Time-Varying Correlations between Selected Exchange Rates: A Robust DCC-GARCH Model Approach
DOI:
https://doi.org/10.17713/ajs.v54i5.2072Abstract
Effective diversification of global portfolios and risk management depends to a large extent on the degreeof correlation between the returns of financial assets. The Dynamic Conditional Correlation Generalized
Autoregressive Conditional Heteroscediency (DCC-GARCH) model addresses the time-varying correlation and
volatility among financial assets. The model has a two-step process whereby the volatility of each individual
asset is first estimated using the univariate GARCH and the time-varying correlation between those assets
is then captured using the DCC framework.
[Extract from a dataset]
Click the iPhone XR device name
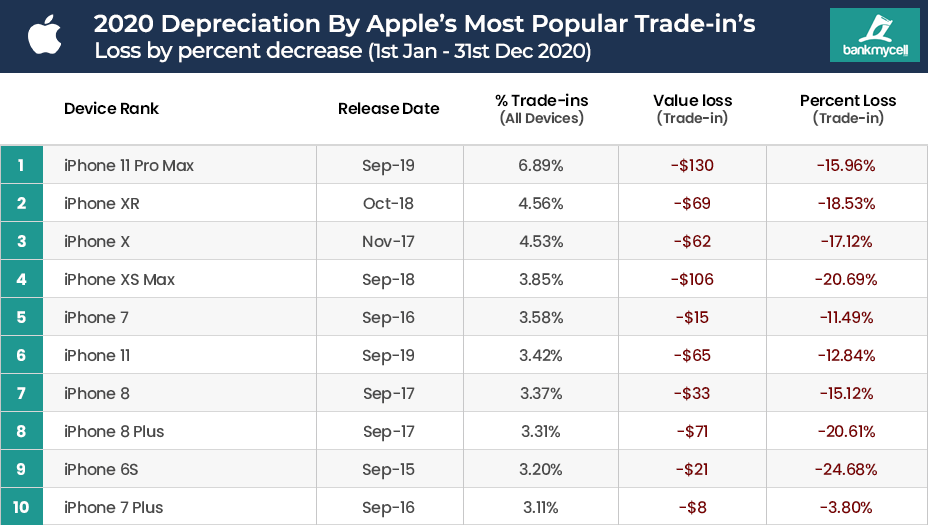This screenshot has width=928, height=525. tap(102, 203)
Although the DCC-GARCH setup allows for the use of any univariate
GARCH model for the variance of each financial asset, when constructing a DCC-GARCH model, most researchers
typically use only one univariate GARCH model for all the returns of the financial asset. This study proposes
a robust DCC-GARCH model in analyzing the dynamics of time-varying correlations of financial data in which
the optimal univariate GARCH models (with the lowest information criteria) for each financial asset are
used to build up the DCC-GARCH model. An empirical application of this model in analyzing the time-varying
conditional correlation between four exchange rates shows an improvement in results (relative to the
information criterion values) compared to the case where only one univariate GARCH model is used to
construct the DCC-GARCH model. Standardized residuals in the quasi maximum likelihood estimation (QMLE)
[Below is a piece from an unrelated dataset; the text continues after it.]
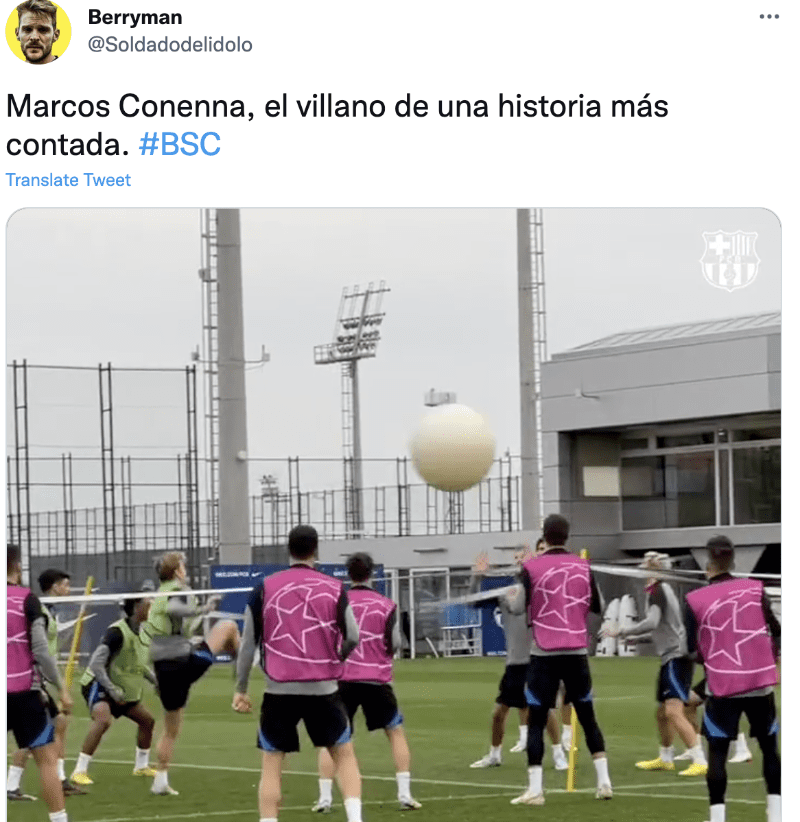Open Berryman's profile avatar picture
This screenshot has width=800, height=822.
38,31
procedure for DCC-GARCH parameters, are typically assumed to follow a multivariate Gaussian distribution.
One stylized fact of financial data returns is that the residuals are heavy-tailed. We consider the case
where the standardized residuals follow a multivariate Gaussian, and the case where they follow either
a multivariate Student's t-distribution or a multivariate Laplace distribution. Results show that a robust
DCC-GARCH model performs better when the standardized residuals follow a multivariate Student's
t-distribution.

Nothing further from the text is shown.